For everyone who asks, receives; and the one who seeks, finds;
and to the one who knocks, the door will be opened.
Which one of you would hand his son a stone
when he asked for a loaf of bread,
or a snake when he asked for a fish?
If you then, who are wicked,
know how to give good gifts to your children,
how much more will your heavenly Father give good things
to those who ask him.
“Do to others whatever you would have them do to you.
This is the law and the prophets.”
Friends, today’s Gospel urges us to persist in prayer. The Lord wants us to ask with persistence, even stubbornness.
Now, we must not think of God as becoming exasperated by our prayer of petition, but the clear implication is that we will get what we want through persistence: “Ask and it will be given to you; seek and you will find; knock and the door will be opened to you.”
How do we make sense of this? For me, the best explanation is offered by St. Augustine. He said that God doesn’t always give us immediately what we ask for, and in fact, he compels us to ask again and again. The Lord wants to stretch us, expanding our desire so as to receive the gift he desires to give us.
If we got everything we wanted, right away and without effort, we wouldn’t appreciate what we’ve received, and we wouldn’t really be capable of taking it in. It would be like pouring new wine into old, shrunken wineskins, resulting in a loss of both the skins and the wine.
So if the gift doesn’t come right away, don’t despair; rather, feel your very soul expanding in anticipation.
Reflect: Think of something you prayed about repeatedly for a very long time. When your prayer was answered, how had you changed from start to finish?
- Yes my soul has expanded from years of prayer without answer.
- If the prayer has been answered and it isn’t what I want how do I know? Should I keep praying?

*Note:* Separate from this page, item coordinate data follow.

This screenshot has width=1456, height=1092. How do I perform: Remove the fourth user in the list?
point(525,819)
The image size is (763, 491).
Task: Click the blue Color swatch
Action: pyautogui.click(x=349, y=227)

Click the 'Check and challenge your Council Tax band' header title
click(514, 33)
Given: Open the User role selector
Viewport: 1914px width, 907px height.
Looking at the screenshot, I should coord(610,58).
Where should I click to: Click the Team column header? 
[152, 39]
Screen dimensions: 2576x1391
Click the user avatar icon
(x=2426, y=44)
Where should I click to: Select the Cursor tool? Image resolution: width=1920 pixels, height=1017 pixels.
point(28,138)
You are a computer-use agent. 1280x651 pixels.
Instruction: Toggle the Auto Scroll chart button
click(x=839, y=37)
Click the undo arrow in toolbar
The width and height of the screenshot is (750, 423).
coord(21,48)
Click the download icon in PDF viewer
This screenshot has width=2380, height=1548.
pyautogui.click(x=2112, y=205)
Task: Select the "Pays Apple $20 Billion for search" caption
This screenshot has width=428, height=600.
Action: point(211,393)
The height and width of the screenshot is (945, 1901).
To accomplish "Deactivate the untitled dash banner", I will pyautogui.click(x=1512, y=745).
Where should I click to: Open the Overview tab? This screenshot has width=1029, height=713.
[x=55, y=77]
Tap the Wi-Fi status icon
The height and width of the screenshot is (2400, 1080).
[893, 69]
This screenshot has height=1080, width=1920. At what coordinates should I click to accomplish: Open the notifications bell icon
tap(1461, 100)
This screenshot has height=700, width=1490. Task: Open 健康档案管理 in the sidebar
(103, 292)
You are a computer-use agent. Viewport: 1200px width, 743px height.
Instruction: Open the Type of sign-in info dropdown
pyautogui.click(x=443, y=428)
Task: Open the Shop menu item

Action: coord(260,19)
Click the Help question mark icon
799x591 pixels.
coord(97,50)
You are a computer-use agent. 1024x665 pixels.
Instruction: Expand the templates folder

Or is it that I shouldn’t persist because I already have the answer?
- I feel like I have changed greatly “from start to finish” yet I haven’t yet reached the finish.
- It is hard to persist in prayer.
- Because recent answers aren’t what I’ve wanted it helps make me more appreciative of what I have been given.
- I feel like I persisted and was stubborn a very long time. So much so that I became exhausted by prayer. That isn’t right, is it? And yet “anticipation of answered prayer” going [seemingly] unanswered for so long leads to despair and then a fight against a hardening of one’s heart.
- How long is enough O God? I have stopped asking but I haven’t stopped believing it is possible.